E a 23 anni non sappiamo come si fa a rompersi. Semplicemente, quando succede, crediamo che sia finita, game over. Solo che dopo essere caduti, apriamo gli occhi e siamo ancora lì, vivi e coscienti, ed è quello il momento peggiore: quando ci rendiamo conto che esiste un mondo più grande di noi che non sappiamo affrontare e che inevitabilmente ci fa paura.

Questi quattro mesi di silenzio non sono stati casuali. Hanno descritto perfettamente il tramonto e l’alba della mia presa di coscienza. Due mesi per distruggermi, due mesi per ricominciare a costruirmi. Il lockdown per me è cascato a fagiolo, perché ho potuto chiudermi in casa senza dare spiegazioni a nessuno e pensare.

Il punto è che pensavo mi bastassero le esperienze passate.
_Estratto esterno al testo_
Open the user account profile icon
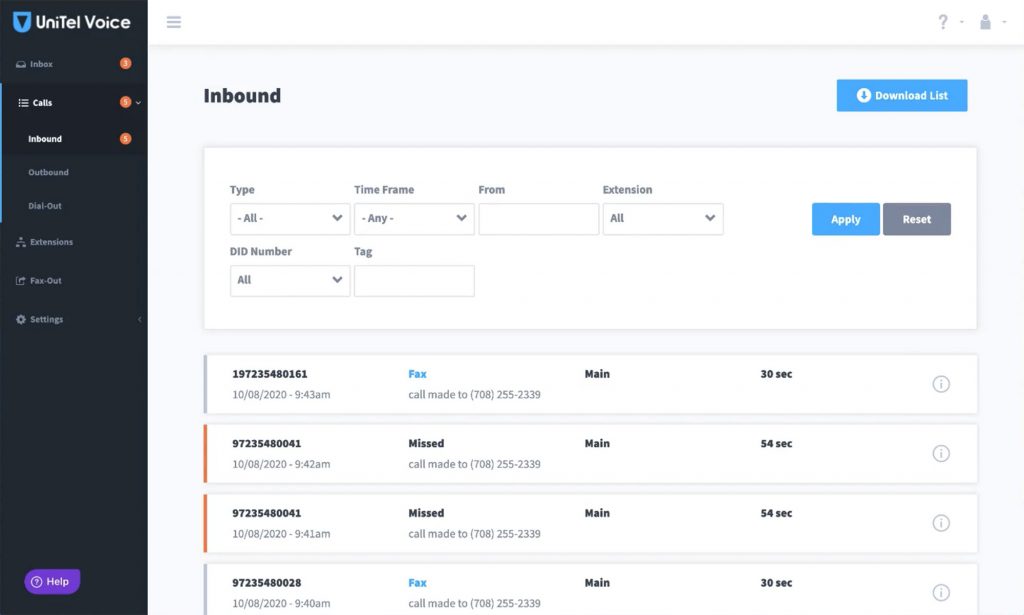Viewport: 1024px width, 615px height. (x=986, y=22)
Come per una gara, ti alleni per affrontare situazioni più dure e quando arriva il momento sei pronto a dare il meglio di te. Invece non funziona così. Il mio allenamento ha risucchiato tutte le energie residue e una volta visto il terreno di gioco non c’è stato più niente da fare. Un solo demone e il danno è stato fatto.

Sembrava quasi un film. Lacrime tra la pioggia in un viale pedonale deserto, vento freddo e una domanda che mi accompagna ancora adesso “Ci vuole più coraggio ad affrontare una brutta situazione oppure a scappare via?”
Pensateci, perché non è banale. Quando sei lucido e conosci le conseguenze, la seconda opzione diventa la più rischiosa. Quella per cui non basta più il coraggio, ma serve una dose di incoscienza tale da farti fare ciò che da lucido non ti sogneresti nemmeno.

E vi svelo un segreto: scappare da un incubo ne fa solo sorgere un altro, oppure una miriade, come una cucciolata di piccoli incubi. Io per poco non ho cominciato a pensare che fosse meglio prima.

Ecco, alle persone come me dedico questo, la condivisione di un momento terribile, ma soprattutto quello che viene dopo, maledetti noi che non veniamo mai abbandonati dalla razionalità. Che anche nelle imprese più folli e disperate non mettiamo mai a tacere il giudice che ci abita.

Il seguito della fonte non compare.